> [Exercise aim]:
Repeat the data in full and exactly. Leave the pictures out.

Dataset entries
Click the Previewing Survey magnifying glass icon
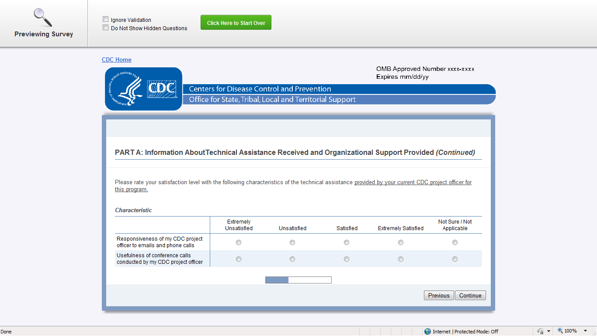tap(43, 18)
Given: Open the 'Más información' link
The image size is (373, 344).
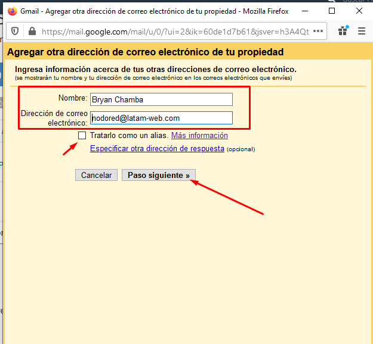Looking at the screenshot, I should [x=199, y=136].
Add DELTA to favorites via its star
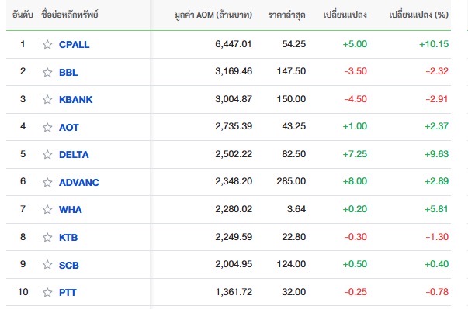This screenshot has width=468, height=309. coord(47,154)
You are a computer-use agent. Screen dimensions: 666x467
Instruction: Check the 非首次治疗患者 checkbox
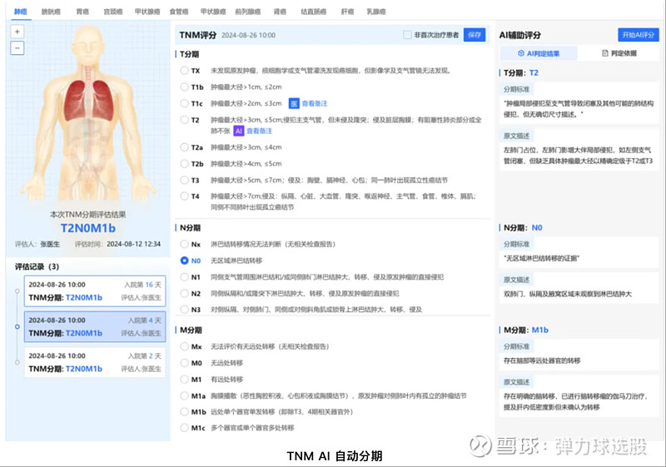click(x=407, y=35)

> [Solved exercise]:
Click the Previewing Survey magnifying glass icon
tap(43, 18)
Given: Open the 'Más información' link
The image size is (373, 344).
Looking at the screenshot, I should [x=199, y=136].
Add DELTA to favorites via its star
This screenshot has width=468, height=309. coord(47,154)
You are a computer-use agent. Screen dimensions: 666x467
Instruction: Check the 非首次治疗患者 checkbox
click(x=407, y=35)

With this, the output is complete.